## Task input:
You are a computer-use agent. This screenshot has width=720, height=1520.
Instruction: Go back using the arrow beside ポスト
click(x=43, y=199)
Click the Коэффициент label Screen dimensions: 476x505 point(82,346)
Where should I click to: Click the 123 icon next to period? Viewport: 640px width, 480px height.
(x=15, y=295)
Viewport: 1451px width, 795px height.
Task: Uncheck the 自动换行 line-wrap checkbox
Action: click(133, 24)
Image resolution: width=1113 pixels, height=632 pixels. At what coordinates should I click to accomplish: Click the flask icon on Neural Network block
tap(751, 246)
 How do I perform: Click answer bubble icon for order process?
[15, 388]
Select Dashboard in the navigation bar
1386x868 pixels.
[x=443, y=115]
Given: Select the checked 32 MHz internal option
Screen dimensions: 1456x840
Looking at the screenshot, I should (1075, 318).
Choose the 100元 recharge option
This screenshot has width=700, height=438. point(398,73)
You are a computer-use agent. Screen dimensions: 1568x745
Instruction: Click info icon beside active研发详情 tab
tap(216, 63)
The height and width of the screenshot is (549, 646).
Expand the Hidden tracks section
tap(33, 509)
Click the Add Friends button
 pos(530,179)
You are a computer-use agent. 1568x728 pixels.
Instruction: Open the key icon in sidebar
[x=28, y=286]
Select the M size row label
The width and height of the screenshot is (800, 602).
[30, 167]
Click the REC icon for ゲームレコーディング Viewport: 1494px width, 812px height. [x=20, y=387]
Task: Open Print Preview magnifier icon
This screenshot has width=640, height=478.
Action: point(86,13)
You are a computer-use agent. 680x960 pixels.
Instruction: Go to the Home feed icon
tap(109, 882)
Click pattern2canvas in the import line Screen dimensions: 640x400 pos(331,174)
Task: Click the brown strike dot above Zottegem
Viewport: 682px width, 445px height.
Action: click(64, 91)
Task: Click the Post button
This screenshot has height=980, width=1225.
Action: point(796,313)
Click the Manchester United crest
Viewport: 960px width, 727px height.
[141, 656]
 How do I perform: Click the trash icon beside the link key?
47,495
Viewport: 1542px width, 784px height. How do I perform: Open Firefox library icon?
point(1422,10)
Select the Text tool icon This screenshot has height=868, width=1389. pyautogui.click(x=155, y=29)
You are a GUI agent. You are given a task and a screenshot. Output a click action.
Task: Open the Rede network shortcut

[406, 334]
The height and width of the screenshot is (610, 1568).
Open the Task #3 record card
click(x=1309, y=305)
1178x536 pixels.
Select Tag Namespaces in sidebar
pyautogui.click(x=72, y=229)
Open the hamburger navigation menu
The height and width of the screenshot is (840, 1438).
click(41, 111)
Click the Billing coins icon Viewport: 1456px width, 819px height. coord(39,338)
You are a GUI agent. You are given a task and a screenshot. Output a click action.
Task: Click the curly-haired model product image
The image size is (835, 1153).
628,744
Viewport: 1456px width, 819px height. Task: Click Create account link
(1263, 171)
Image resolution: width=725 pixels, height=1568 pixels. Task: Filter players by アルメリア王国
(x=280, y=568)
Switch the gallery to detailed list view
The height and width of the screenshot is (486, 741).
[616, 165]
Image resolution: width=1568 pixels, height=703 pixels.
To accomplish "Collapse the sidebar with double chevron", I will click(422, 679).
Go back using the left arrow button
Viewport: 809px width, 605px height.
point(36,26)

## What to work on:
Copy the records starting with the line containing "Image resolution: width=1113" and going on through the line containing "Action: point(86,13)", and give only those lines. Swap "Add Friends" for "Add Contacts" and leave everything else unchanged.

## Response to this exercise:
Image resolution: width=1113 pixels, height=632 pixels. At what coordinates should I click to accomplish: Click the flask icon on Neural Network block
tap(751, 246)
 How do I perform: Click answer bubble icon for order process?
[15, 388]
Select Dashboard in the navigation bar
1386x868 pixels.
[x=443, y=115]
Given: Select the checked 32 MHz internal option
Screen dimensions: 1456x840
Looking at the screenshot, I should (1075, 318).
Choose the 100元 recharge option
This screenshot has width=700, height=438. point(398,73)
You are a computer-use agent. Screen dimensions: 1568x745
Instruction: Click info icon beside active研发详情 tab
tap(216, 63)
The height and width of the screenshot is (549, 646).
Expand the Hidden tracks section
tap(33, 509)
Click the Add Contacts button
 pos(530,179)
You are a computer-use agent. 1568x728 pixels.
Instruction: Open the key icon in sidebar
[x=28, y=286]
Select the M size row label
The width and height of the screenshot is (800, 602).
[30, 167]
Click the REC icon for ゲームレコーディング Viewport: 1494px width, 812px height. [x=20, y=387]
Task: Open Print Preview magnifier icon
This screenshot has width=640, height=478.
Action: point(86,13)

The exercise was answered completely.